++++ Supplied data ++++

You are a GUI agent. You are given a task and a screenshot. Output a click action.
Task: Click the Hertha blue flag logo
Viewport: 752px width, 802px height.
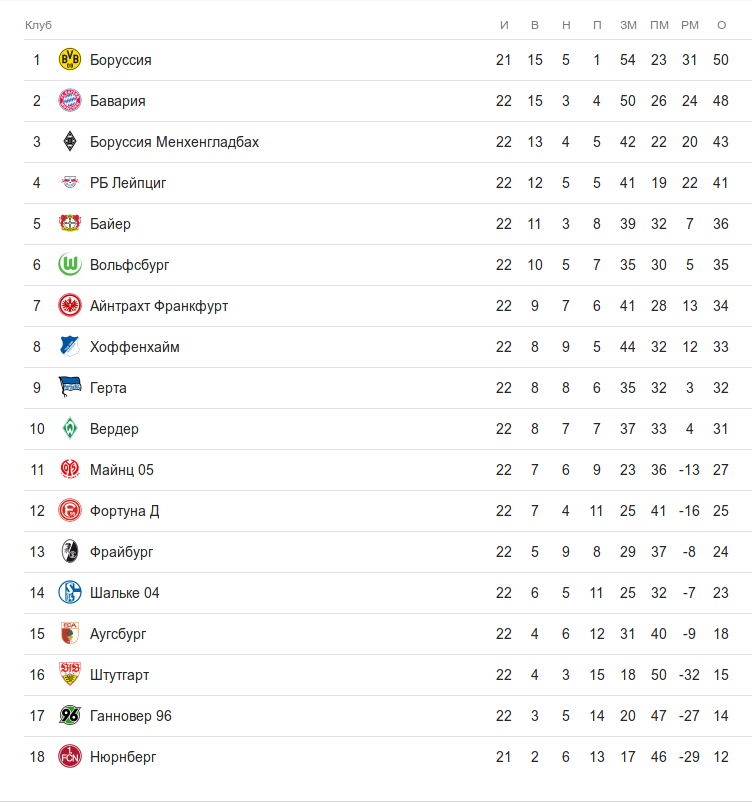tap(70, 388)
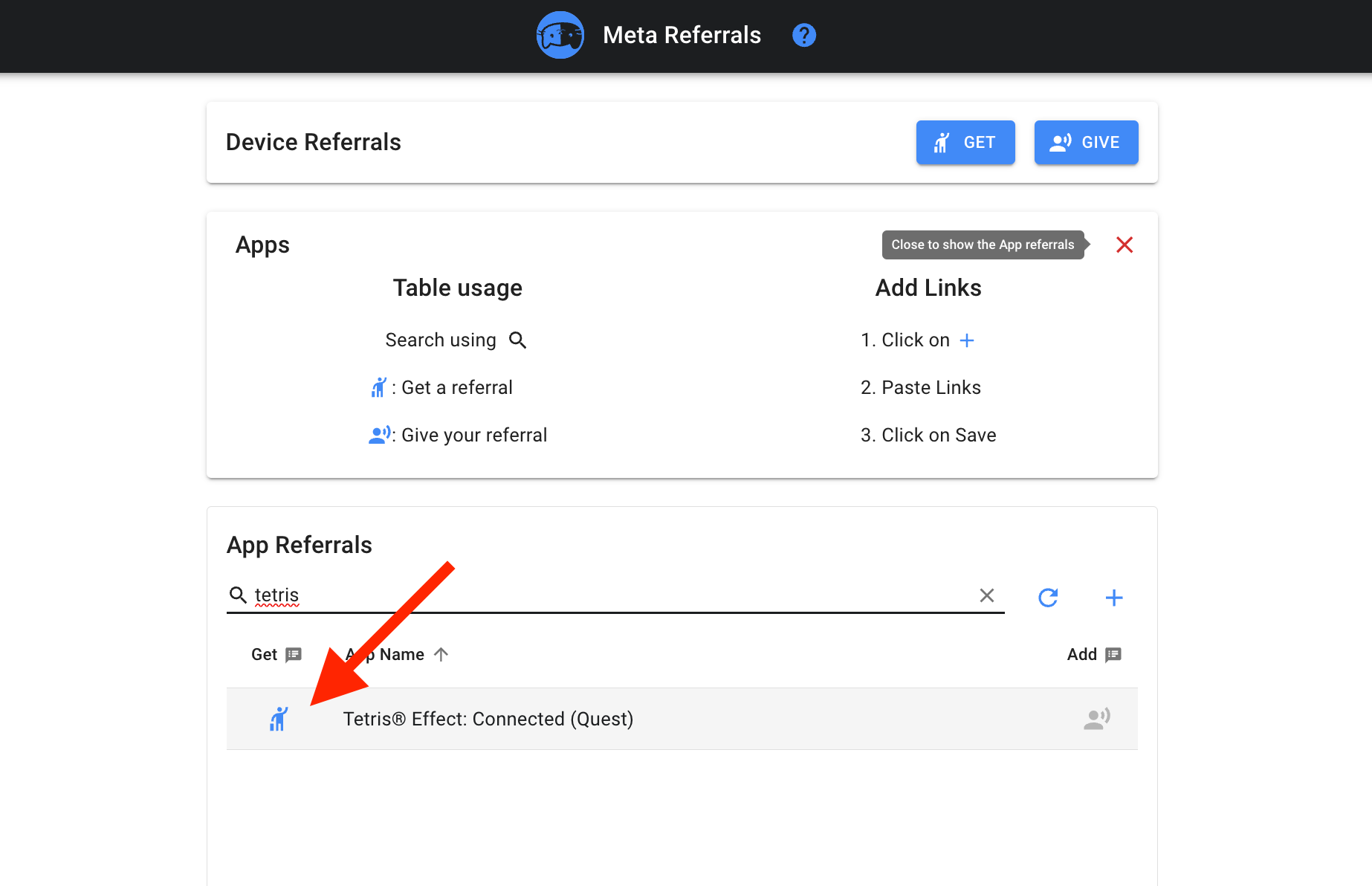Click the Meta Referrals logo icon

tap(560, 35)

++++

* _What the task requires_
Please reproduce the whole listing exactly; the pictures stay out.

* _Expected answer_
You are a GUI agent. You are given a task and a screenshot. Output a click action.
Task: Click the Hertha blue flag logo
Viewport: 752px width, 802px height.
tap(70, 388)
Click the Meta Referrals logo icon

tap(560, 35)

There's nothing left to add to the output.